Well federal government, consider me your best friend ever. Because when it comes to multi-million dollar legal goose chases of professional athletes, it’s time to say when. (Incidentally, if you Google “when to say when”, the first news result relates to what I’m about to expound upon. Case closed, right?)

The great execution that wasn’t of Barry Bonds should have been a hint. But now that the federal prosecutors going after Roger Clemens on charges of perjury and obstruction of Congress have been so careless as to force a mistrial on Day 2 of his trial, it’s really time to call up the Roberto Duran videos and say, “No mas.”

Courtesy of Creative Commons.

I mean, it’s not like there are other things to use federal resources on. There’s not a looming debate on raising the nation’s debt ceiling that if not reached could lead to the revaluing of once-pristine American bonds (not Barry) that could undermine the entire basis for an already sluggish and vulnerable economy. And there are no pending issues with education or health care legislation that are terribly pressing, so by all means, let’s continue this asinine dog and pony show.

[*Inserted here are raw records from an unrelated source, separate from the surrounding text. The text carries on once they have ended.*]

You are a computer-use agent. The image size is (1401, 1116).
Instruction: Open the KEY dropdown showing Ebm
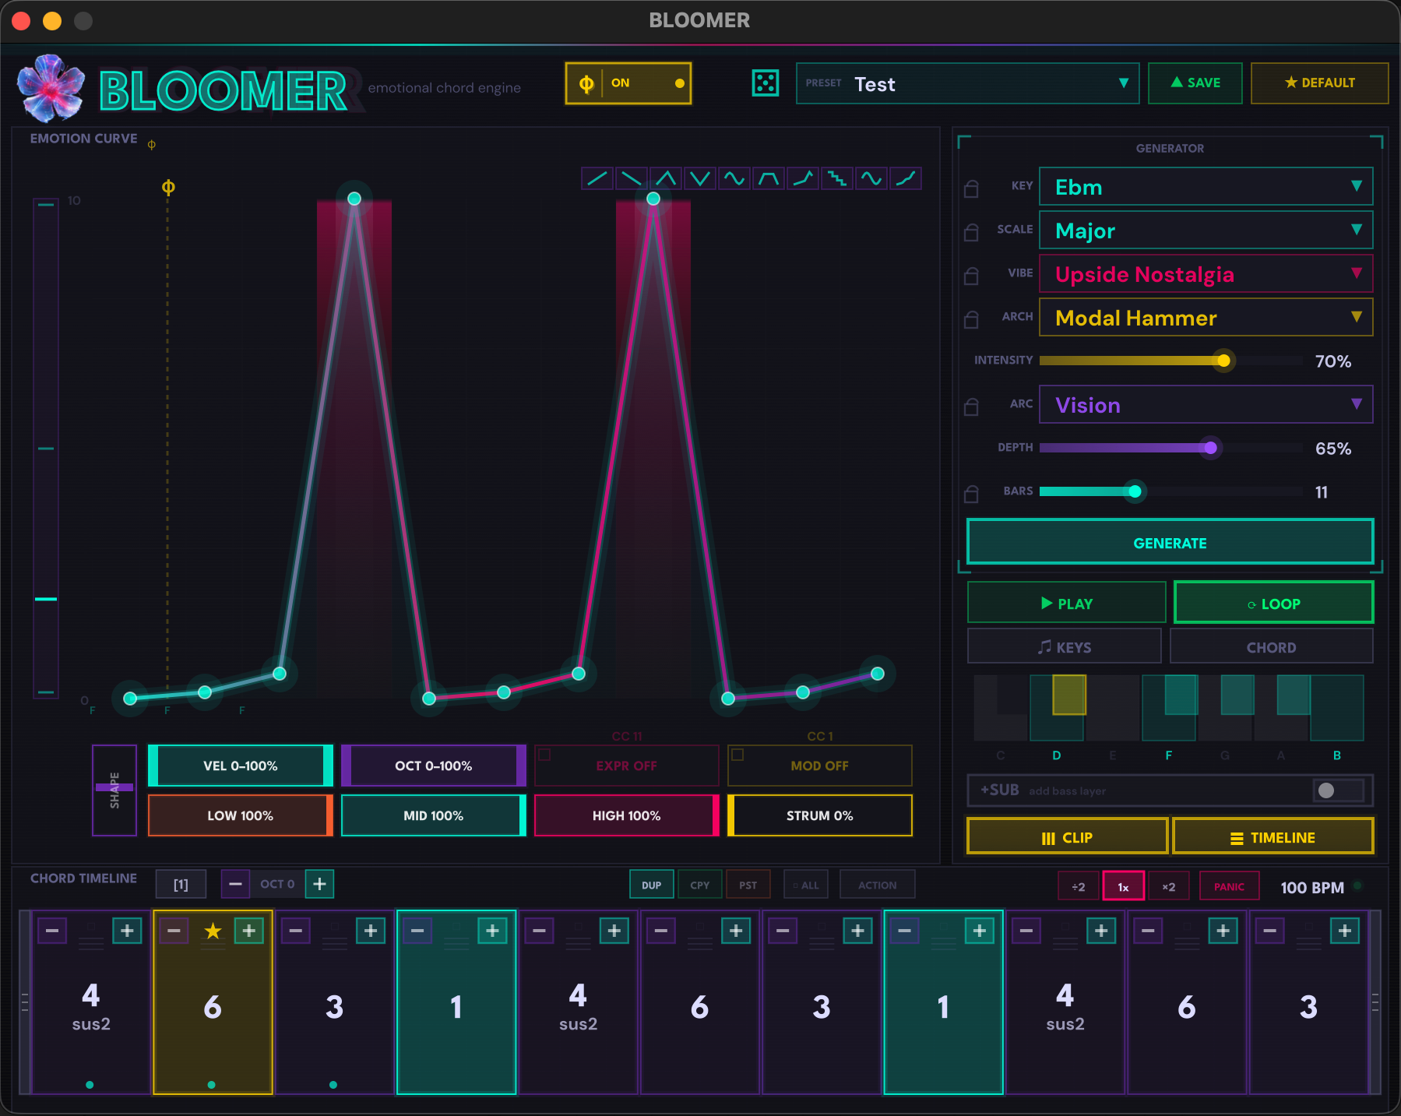1205,187
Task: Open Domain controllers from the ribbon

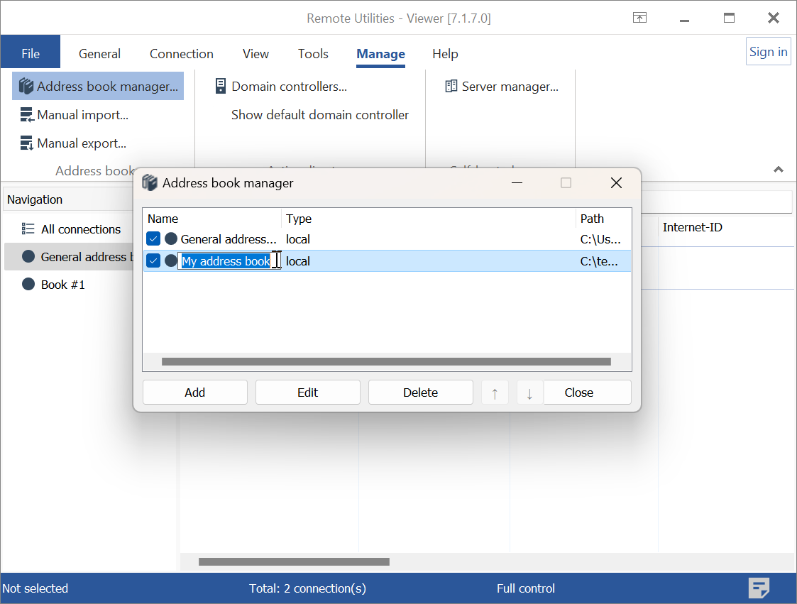Action: click(281, 87)
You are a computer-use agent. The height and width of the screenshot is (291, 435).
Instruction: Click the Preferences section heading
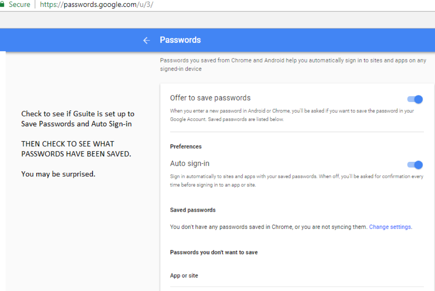186,146
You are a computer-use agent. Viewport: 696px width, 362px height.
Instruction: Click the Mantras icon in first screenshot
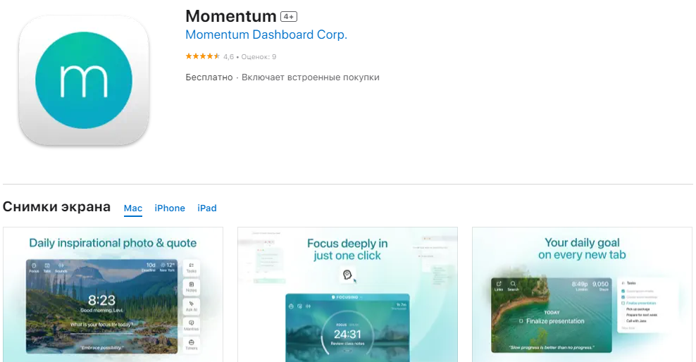192,325
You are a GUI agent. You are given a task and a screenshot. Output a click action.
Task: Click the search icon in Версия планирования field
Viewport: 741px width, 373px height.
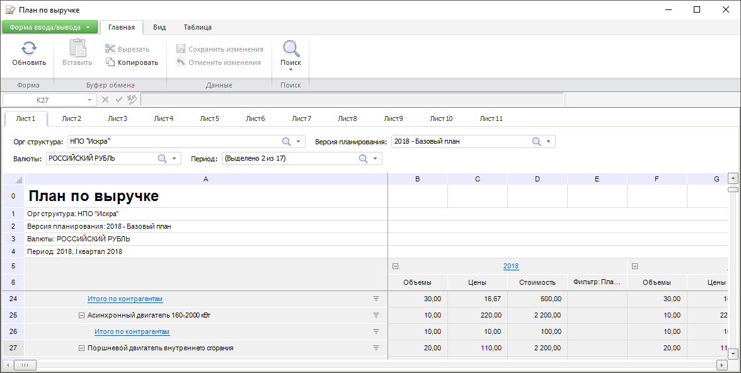pyautogui.click(x=536, y=142)
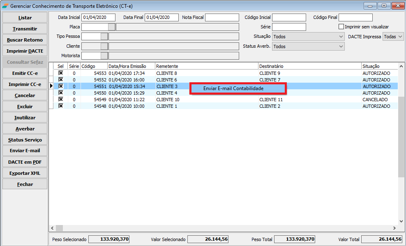
Task: Click the lookup button beside the Placa field
Action: pos(111,27)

At least the federal prosecutors saved us the trouble of a protracted court case and them losing by messing up and essentially eliminating themselves. As ESPN’s Lester Munson reports, federal prosecutors Steven Durham and Daniel Butler played a video that not once, but twice, alluded to a conversation between pivotal witness Andy Pettitte and his wife, Laura, which the prosecutors had sought to use as verification of the case against Clemens. The conversation and any mention of it was thrown out as inadmissible hearsay in pretrial motions by Judge Reggie Walton; with multiple references made before the jury, an angry Walton “halt[ed] the video even before Clemens’ attorney Rusty Hardin objected” and had little choice but to concur with Hardin’s request for a mistrial.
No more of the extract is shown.